- Directed by: Adamo Paolo Cultraro
- Written by: Adamo Paolo Cultraro
- Produced by: Jack Nasser; Joseph Nasser; Jack Heller; Dallas Sonnier;
- Starring: Steve Austin; Michael Jai White; Michael Shanks; Keith Jardine; Michael Eklund;
- Cinematography: Bruce Chun
- Edited by: Gordon Rempel; Rick Martin;
- Music by: Michael Richard Plowman
- Production companies: Nasser Entertainment Caliber Media Company
- Distributed by: Vivendi Entertainment
- Release date: August 9, 2011;
- Running time: 91 minutes
- Countries: Canada United States
- Language: English

= Tactical Force =

Tactical Force is a 2011 Canadian-American action film written and directed by Adamo Paolo Cultraro, and starring Steve Austin, Michael Jai White, Michael Shanks, Keith Jardine, Michael Eklund, Darren Shahlavi and Lexa Doig.

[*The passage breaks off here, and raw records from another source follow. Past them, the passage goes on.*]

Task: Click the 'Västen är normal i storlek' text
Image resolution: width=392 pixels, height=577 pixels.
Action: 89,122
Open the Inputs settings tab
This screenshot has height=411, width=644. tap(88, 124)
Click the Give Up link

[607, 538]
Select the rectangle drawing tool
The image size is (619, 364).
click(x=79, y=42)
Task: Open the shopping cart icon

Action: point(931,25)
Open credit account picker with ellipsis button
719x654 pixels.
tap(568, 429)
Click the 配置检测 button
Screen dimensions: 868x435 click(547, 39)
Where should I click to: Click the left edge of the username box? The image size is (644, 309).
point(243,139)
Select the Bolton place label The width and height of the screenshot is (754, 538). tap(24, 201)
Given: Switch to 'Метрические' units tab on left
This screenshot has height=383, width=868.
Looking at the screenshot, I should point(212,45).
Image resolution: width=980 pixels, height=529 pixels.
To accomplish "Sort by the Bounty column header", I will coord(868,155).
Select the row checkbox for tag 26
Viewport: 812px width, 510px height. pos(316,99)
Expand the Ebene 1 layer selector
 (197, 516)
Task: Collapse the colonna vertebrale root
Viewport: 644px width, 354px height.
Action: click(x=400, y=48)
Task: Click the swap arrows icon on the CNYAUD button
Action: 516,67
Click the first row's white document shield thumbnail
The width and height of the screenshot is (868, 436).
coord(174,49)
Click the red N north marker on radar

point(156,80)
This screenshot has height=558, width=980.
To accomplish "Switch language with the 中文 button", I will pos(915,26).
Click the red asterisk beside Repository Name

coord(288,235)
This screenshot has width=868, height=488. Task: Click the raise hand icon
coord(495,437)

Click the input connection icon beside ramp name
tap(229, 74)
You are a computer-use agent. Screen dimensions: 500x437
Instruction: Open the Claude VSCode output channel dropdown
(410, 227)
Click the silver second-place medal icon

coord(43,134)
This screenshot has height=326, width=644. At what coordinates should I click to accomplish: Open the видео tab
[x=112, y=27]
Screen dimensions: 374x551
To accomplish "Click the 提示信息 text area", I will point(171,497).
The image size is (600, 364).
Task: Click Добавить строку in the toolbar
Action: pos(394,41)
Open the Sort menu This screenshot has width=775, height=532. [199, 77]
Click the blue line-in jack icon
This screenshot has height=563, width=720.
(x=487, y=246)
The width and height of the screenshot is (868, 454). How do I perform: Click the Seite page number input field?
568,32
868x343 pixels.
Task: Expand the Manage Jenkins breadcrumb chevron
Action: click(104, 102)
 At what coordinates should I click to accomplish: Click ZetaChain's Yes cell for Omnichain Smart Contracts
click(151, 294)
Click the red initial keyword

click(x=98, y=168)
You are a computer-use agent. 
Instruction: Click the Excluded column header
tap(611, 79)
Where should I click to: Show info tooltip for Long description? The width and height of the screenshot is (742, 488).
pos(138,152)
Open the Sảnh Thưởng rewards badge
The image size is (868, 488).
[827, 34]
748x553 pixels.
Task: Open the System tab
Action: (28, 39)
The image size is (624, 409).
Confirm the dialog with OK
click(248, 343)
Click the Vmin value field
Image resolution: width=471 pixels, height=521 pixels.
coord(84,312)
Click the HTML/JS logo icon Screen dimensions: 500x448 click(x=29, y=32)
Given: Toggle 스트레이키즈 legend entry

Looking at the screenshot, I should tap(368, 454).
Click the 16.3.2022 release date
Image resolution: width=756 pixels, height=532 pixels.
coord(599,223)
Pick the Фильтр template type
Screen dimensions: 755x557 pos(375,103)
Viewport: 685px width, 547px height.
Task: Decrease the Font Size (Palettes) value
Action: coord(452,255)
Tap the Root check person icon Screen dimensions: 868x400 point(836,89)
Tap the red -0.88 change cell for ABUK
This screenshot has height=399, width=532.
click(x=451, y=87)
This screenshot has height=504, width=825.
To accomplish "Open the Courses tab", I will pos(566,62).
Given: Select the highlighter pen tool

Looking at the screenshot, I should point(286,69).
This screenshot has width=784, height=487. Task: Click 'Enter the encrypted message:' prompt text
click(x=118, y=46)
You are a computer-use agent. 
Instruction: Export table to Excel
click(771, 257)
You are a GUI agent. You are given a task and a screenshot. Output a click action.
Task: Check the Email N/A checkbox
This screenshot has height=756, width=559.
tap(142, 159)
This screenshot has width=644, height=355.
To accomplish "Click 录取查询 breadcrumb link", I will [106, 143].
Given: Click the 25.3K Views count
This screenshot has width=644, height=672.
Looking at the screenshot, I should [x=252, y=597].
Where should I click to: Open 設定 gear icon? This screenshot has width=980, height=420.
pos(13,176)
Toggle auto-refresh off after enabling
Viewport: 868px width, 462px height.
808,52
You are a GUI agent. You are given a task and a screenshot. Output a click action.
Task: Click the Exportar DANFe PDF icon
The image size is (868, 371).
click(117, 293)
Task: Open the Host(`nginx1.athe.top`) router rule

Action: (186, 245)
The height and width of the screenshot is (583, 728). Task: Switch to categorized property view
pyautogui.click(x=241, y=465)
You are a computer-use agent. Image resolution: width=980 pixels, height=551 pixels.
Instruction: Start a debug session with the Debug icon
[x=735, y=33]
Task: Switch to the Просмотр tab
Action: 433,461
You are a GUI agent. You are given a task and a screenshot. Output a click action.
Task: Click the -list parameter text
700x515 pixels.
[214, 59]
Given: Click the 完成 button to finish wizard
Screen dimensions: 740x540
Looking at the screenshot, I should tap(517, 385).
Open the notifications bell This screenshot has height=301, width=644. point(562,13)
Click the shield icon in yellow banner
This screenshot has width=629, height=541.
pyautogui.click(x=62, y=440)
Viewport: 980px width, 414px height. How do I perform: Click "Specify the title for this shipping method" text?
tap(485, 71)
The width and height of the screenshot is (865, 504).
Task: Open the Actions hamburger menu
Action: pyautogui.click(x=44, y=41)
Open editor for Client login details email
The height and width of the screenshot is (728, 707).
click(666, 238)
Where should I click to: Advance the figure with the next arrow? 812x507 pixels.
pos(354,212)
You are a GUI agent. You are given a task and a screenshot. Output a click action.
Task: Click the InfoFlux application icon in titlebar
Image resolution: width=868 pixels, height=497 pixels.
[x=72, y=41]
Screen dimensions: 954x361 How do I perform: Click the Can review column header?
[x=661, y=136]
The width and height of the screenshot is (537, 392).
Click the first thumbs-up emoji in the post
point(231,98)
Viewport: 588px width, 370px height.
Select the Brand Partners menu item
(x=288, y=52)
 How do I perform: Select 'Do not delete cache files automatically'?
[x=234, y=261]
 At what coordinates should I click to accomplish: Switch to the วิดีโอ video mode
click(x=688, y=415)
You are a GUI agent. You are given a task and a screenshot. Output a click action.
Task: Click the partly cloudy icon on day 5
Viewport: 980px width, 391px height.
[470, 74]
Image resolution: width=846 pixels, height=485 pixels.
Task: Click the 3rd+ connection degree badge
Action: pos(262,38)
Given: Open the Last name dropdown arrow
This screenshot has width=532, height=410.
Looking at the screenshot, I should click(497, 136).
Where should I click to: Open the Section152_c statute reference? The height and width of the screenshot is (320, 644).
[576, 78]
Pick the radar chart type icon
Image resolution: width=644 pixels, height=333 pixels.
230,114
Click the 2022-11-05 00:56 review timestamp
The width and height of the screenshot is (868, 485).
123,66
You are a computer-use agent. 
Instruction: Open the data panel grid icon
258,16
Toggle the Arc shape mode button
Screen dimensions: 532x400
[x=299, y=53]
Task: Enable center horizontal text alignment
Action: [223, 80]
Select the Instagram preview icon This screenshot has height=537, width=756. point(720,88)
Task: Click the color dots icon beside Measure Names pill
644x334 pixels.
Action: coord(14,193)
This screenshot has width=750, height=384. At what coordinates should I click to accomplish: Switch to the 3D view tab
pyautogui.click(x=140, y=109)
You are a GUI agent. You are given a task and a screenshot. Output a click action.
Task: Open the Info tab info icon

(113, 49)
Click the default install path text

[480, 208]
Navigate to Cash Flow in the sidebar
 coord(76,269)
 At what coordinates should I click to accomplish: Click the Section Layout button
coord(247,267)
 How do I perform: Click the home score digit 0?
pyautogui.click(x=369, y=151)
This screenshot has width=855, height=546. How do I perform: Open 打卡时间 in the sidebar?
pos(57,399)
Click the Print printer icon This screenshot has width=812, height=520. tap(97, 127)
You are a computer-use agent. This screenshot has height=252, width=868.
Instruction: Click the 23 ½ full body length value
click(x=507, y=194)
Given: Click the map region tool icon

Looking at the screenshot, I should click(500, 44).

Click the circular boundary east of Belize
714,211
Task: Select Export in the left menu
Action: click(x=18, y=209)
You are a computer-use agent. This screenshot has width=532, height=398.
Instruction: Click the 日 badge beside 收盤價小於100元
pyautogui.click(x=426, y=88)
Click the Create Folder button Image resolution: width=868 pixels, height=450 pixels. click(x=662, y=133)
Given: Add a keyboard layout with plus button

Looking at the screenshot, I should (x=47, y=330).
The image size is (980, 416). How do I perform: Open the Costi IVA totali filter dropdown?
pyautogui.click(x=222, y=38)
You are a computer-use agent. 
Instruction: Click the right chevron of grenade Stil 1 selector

The film concerns a rogue SWAT team sent to an abandoned compound with blank weapons for retraining, only to find themselves caught in the middle of a war between two gangs armed with fully functioning guns, who are both after a mysterious briefcase. It premiered in the United States on 9 August 2011.

==Plot==
Captain Frank Tate leads a four-member SWAT team consisting of Tony Hunt, Jannard and Blanco. They manage to stop the robbery of a grocery store and save the hostages, but their reckless methods cause substantial property damage and emotional distress to the owner. Their superior gets angry and orders them to go through retraining, which they do not take seriously.

Ilya Kalashnikova and Demetrius, two Russian mobsters, bring a captive named Kenny to a warehouse outside the city. They demand Kenny recovers the "item" he has hidden there. Two members of the Italian mafia, Lampone and Storato, enter the same facility and start searching on their own. The two parties run into each other. Tate's team arrives on the same premises, and begins training with blank cartridges, not knowing about the events that just transpired.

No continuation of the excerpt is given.